2. GARANTIA JUDICIAL DE ASSISTÊNCIA POR TRADUTOR OU INTÉRPRETE AO ACUSADO

Para compreender a amplitude da função do intérprete judicial e sua importância como garantia judicial, oportuno um aprofundamento a respeito de sua previsão na Convenção Americana sobre Direitos Humanos, diploma que corresponde ao mais importante tratado sobre direitos civis e políticos no continente americano.

A Convenção Americana sobre Direitos Humanos, também conhecida como o “Pacto de San Jose da Costa Rica”, foi promulgada no Brasil em 1992 (Decreto n.º 678, 1992). E, em 1998, o Brasil reconheceu a competência obrigatória da Corte Interamericana de Direitos Humanos, para casos relativos à interpretação ou aplicação da Convenção Americana, com a promulgação da declaração em 2002 (Decreto n.º 4.463, 2002). É apropriado, no ponto, recordar que a Corte Interamericana de Direitos humanos é uma instituição judiciária autônoma cujo objetivo é a aplicação e a interpretação da Convenção Americana sobre Direitos Humanos, composta por juízes nacionais dos Estados membros da Organização dos Estados Americanos de reconhecida competência em matéria de direitos humanos, conforme o Estatuto da Corte (Comissão Interamericana de Direitos Humanos, 1979).

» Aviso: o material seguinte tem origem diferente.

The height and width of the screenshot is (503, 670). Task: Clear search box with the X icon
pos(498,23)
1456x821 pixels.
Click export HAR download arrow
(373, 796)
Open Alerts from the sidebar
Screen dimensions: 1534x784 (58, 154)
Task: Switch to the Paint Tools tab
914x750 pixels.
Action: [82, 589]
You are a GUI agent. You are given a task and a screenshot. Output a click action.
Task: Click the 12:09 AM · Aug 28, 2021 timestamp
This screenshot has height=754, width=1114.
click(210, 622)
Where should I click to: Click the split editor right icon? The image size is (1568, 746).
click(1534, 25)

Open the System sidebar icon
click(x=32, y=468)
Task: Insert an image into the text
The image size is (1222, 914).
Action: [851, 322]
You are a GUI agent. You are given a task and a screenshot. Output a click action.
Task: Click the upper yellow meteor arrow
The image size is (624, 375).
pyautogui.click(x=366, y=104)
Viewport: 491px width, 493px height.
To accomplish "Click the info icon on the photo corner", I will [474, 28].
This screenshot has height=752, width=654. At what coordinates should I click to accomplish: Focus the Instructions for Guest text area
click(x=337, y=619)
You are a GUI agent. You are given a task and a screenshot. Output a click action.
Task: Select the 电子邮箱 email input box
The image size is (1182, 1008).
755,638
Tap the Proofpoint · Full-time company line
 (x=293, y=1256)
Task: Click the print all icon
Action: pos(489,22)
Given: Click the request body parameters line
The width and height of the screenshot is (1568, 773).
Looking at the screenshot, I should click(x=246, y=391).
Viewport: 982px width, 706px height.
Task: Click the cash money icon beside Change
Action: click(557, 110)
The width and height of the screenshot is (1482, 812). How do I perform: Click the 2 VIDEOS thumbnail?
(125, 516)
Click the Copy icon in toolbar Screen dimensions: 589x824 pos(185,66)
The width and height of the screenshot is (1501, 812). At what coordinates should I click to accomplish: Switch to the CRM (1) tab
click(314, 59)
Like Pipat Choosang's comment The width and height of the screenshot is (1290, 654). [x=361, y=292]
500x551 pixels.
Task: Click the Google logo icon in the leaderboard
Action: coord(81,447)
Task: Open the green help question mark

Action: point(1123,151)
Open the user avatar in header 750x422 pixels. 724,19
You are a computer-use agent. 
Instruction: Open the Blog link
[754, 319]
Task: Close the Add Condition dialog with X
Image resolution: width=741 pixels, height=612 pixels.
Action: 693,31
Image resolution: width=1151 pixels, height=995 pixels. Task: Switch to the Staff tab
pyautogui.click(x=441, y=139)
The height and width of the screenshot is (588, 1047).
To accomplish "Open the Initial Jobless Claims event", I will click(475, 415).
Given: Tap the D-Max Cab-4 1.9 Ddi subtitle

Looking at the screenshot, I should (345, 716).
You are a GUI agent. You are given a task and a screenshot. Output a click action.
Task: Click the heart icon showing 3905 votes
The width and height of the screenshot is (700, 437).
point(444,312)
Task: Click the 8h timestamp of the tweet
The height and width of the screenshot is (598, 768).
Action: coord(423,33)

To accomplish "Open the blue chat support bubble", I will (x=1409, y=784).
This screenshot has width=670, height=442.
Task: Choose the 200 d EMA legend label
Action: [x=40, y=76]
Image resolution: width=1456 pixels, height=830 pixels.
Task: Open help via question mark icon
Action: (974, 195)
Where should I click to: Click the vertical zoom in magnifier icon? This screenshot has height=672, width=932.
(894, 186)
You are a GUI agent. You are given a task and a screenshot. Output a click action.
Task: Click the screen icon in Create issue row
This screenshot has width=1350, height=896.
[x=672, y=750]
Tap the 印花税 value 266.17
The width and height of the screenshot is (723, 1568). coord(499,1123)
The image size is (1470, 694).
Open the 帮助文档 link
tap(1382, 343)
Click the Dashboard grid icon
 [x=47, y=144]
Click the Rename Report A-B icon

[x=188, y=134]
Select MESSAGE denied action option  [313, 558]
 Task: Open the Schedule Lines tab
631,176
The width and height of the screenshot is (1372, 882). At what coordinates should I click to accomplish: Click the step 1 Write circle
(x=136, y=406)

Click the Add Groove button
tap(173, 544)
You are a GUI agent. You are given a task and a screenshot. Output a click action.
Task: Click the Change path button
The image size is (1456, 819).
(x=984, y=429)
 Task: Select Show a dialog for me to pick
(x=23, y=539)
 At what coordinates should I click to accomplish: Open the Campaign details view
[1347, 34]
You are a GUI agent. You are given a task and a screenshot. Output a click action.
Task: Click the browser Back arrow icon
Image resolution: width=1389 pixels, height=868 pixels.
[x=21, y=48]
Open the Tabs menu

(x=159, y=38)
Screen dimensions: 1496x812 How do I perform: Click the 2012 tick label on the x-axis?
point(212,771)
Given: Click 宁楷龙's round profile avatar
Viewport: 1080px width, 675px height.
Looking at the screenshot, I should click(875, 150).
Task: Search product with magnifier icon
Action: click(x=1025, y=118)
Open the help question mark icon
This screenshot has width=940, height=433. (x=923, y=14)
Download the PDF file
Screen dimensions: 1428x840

Este dado é de suma importância para recordar que o Estado brasileiro se encontra plenamente integrado ao sistema interamericano de proteção dos direitos humanos, podendo ser acionado e condenado pelo Tribunal Interamericano em caso de descumprimento de deveres previstos na Convenção.

Destaca-se que o Brasil sofreu condenações na Corte Interamericana de Direitos humanos em algumas ocasiões, dentre os quais ressalta-se o procedimento de Julia Gomes Lund y Otros (caso 11.552 de 2009), em que o Brasil foi condenado pelo desaparecimento forçado de opositores da ditadura militar integrantes da Guerrilha do Araguaia na década de 1970; e o caso Vladimir Herzog e outros (caso 12.879 de 2016), em que se reconheceu a responsabilidade do Estado pela situação de impunidade diante da detenção arbitrária, da tortura e da morte do jornalista Vladimir Herzog em 1975, durante a ditadura militar (Gervasoni & Gervasoni, 2020, p. 311 ).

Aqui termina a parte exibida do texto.